While the company’s poor performance for the September quarter has influenced the stock price, what has also negatively impacted the share is the fact that the firm is apprehensive about its near-term future. Alibaba slashed its annual revenue growth forecast from 23 to 20 percent, well below analyst expectations. If the prediction turns out to be true, it will be the company’s slowest annual revenue growth since the stock made its debut back in 2014.
Daniel Zhang, CEO of Alibaba, blamed the company’s woes on rising competition and weaker consumer consumption. The declining consumer appetite was evident during its 11.11 Global Shopping Festival which saw the slowest growth rate since 2009. Increasing regulatory pressure has also weighed heavily on the Chinese tech company.
Earlier this year, the company was made to pay a $2.8 billion fine after a government probe accused it of enjoying a dominant market position for several years. So far this year, Alibaba’s stock has declined by over a third.
On Nov, 20, the State Administration of Market Regulation (SAMR) announced further fines on Alibaba, blaming it for engaging in misconduct. Alibaba was one of several companies fined by SAMR for failing to disclose 43 deals.
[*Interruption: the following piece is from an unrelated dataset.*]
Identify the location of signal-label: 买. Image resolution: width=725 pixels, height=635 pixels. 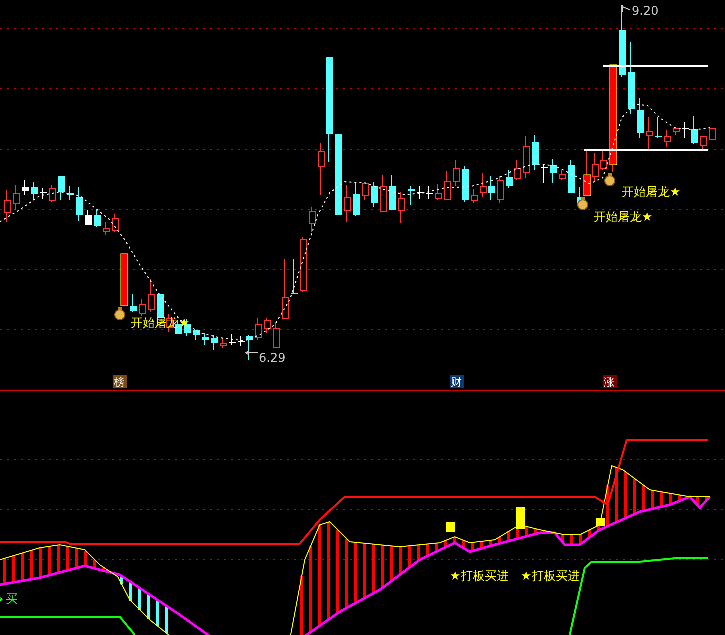
(12, 599).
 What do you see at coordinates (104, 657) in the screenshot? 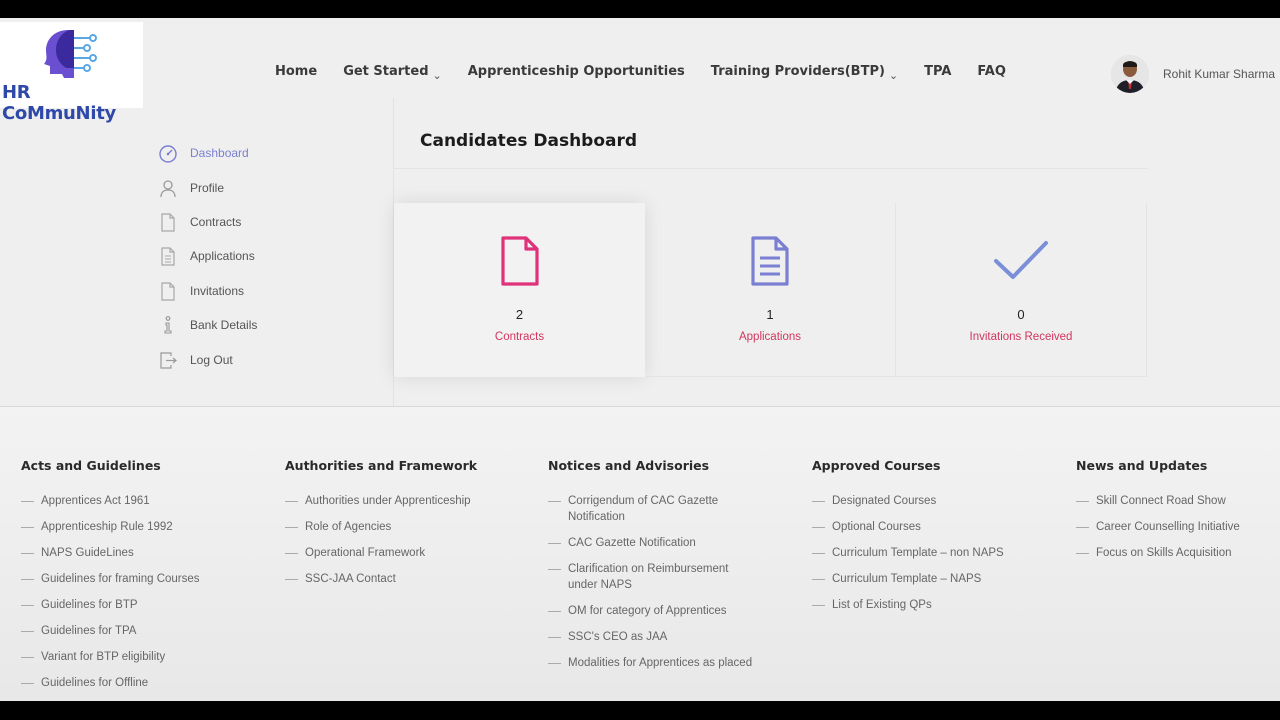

Alibaba’s purchase of a 44 percent stake in Ele.me in 2018 and acquisition of navigation firm AutoNavi in 2014 were cited as two violations by the company.
“It is rare for regulators to trace back cases that happened a long time ago, but indeed a large number of companies didn’t declare their deals according to the law in the past,” Zhai Wei, executive director of the Competition Law Research Centre at East China University of Political Science and Law in Shanghai, told the South China Morning Post (SCMP).
On Nov. 22, Alibaba and other tech stocks declined due to continued regulatory pressure and an increase in treasury yields. The bearish mood in the market was strengthened after a CCP-backed media outlet called for more stringent regulation on tax collection from online platforms.
“The paring of some risks in the tech sector seems to continue into the Asia session, with rising yields a key concern when it comes to debt cost and valuation for these growth names,” Jun Rong Yeap, market strategist at IG Asia Pte, told Bloomberg. The Hang Seng Tech Index fell to the lowest level in two weeks, dropping almost two percent at one point. Alibaba dropped to a new record low.